Evolving Pop Culture Guide to Canada
Evolving pop culture guide on what to consume before or during your trip to Canada 🇨🇦.
These are podcasts, books, and documentaries I have consumed and would recommend.
You can learn more about each by clicking the links in the title.
Learn about Canada’s Indigenous Peoples
Listen to Podcasts on Canadian Indigenous Stories:
- Who Killed Alberta Williams? by Connie Walker and Marnie Luke on the disappearance and investigation of Alberta Williams along the Highway of Tears.
- Missing and Murdered: Finding Cleo by Connie Walker covering a family searching for their sister who was taken during the 60s scoop.

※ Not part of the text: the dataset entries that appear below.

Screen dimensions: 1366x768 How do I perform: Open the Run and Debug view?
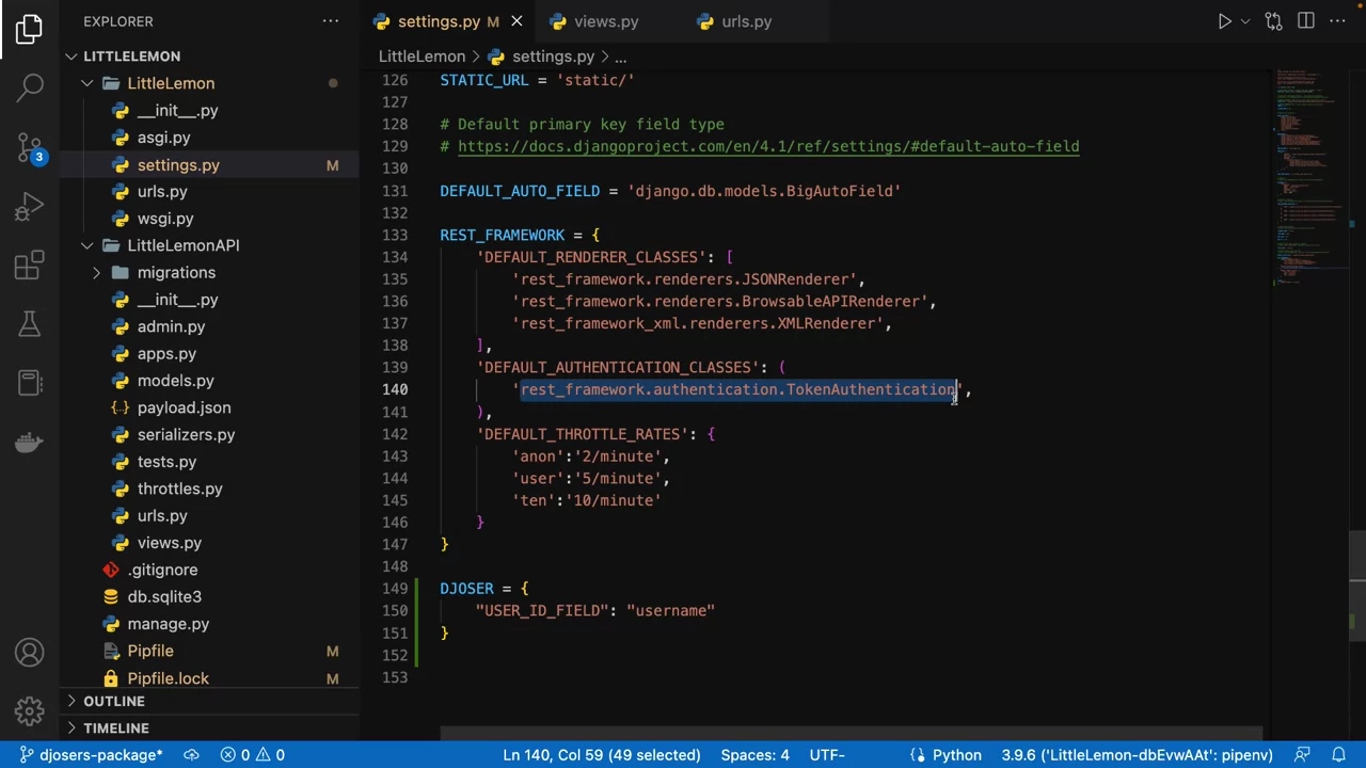click(x=30, y=207)
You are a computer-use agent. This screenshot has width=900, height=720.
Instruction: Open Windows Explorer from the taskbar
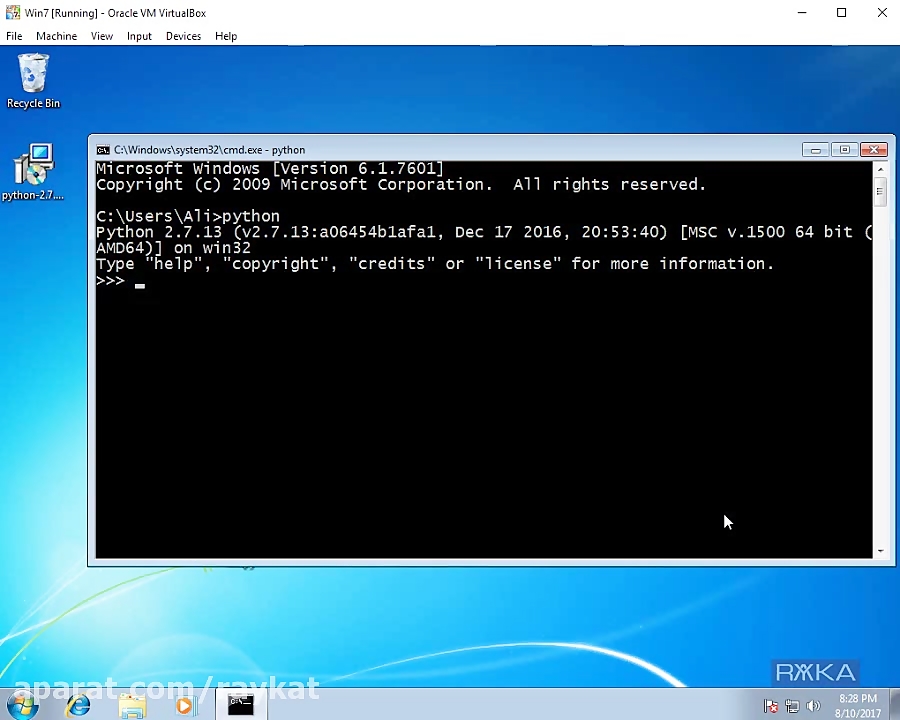(131, 706)
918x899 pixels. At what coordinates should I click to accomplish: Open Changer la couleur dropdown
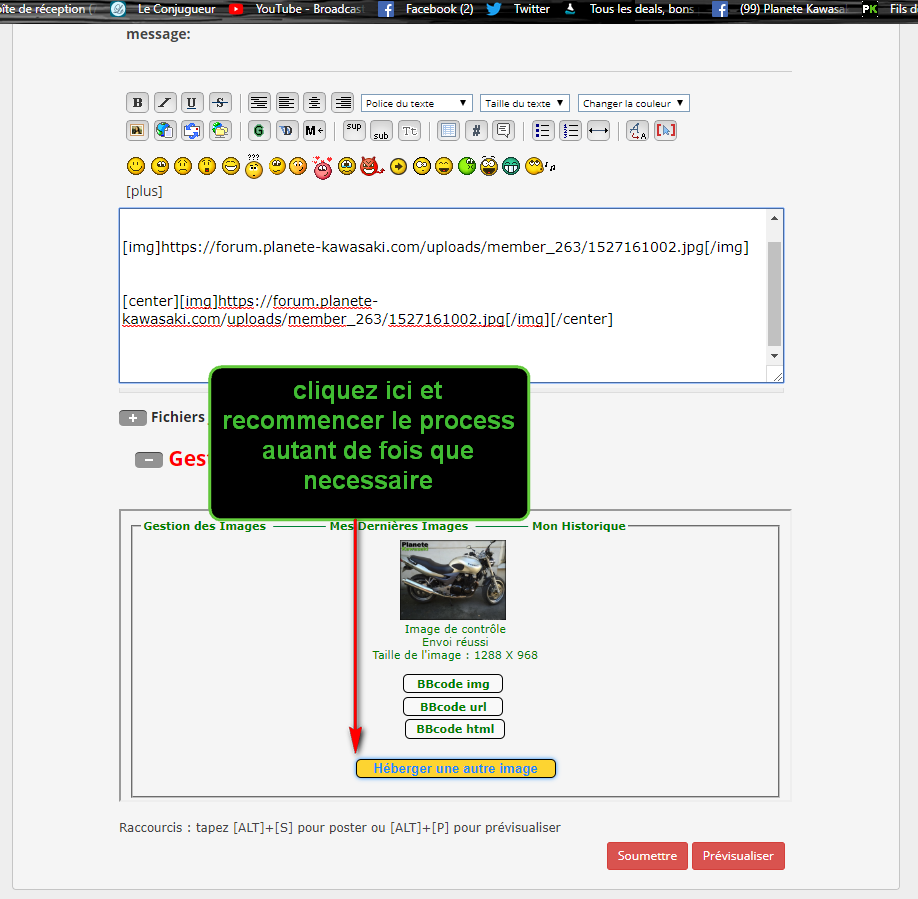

- Stolen (Season 2) – Surviving St. Michael’s: Specifically through the lens of Connie Walker uncovering her own family’s story fits within the horrific history of Canada’s Residential Schools.
Read Books on Canadian Indigenous Peoples:
Non-Fiction Books
- Highway of Tears by Jessica McDiarmid: Non-fiction by Canadian journalist Jessica McDiarmid on the Highway of Tears (Highway 16) in British Columbia. For decades indigenous women have gone missing or found murdered along this highway. “Highway of Tears is a powerful story about our ongoing failure to provide justice for missing, and murdered, Indigenous women, and a testament to their families and communities’ unwavering determination to find it.”
- 21 Things You May Not Know About the Indian Act by Bob Joseph: Non-fiction by Canadian Indigenous author Bob Joseph based on his viral article of the same name. This book analyzes the Indian Act, its impacts on Indigenous Peoples and is the root of many stereotypes.
- The Inconvenient Indian: A Curious Account of Native People in North America by Thomas King: A non-fiction by Indigenous author Thomas King; “The Inconvenient Indian distills the insights gleaned from Thomas King’s critical and personal meditation on what it means to be “Indian” in North America, weaving the curiously circular tale of the relationship between non-Natives and Natives in the centuries since the two first encountered each other.”
- From the Ashes: My Story of Being Métis, Homeless, and Finding My Way by Jesse Thistle: Memoir by Métis author Jesse Thistle; “once a high school dropout and now a rising Indigenous scholar, chronicles his life on the streets and how he overcame trauma and addiction to discover the truth about who he is.”
Fiction Books
- Ragged Company by Richard Wagamese: A fiction (and one of my favourite books of all time) by one of the leading Indigenous Canadian authors, follows the story of four homeless friends and their individual stories within their past and futures.
- Jonny Appleseed by Joshua Whitehead: This is a fiction by Oji-Cree, Two-Spirit storyteller Joshua Whitehead about Jonny Appleseed’s life off the reserve in Manitoba. This is a unique storytelling from the perspective of a fictional young Two-Spirit/Indigiqueer character.
- Split Tooth by Tanya Tagaq: This is one of the most unique fictions I have read. It’s a combination of novel and poetry by Inuit throat singer Tanya Tagaq about a girl who grows up in Nunavut in the 1970s.
- Three Day Road by Joseph Boyden: This book (fiction) has stuck with me since I was a teenager. Written by Métis author Joseph Boyden, this story takes place in Northern Ontario, post-World War I, when Niska has received word that her sole living relation has returned after the Great War, wounded and addicted to morphine.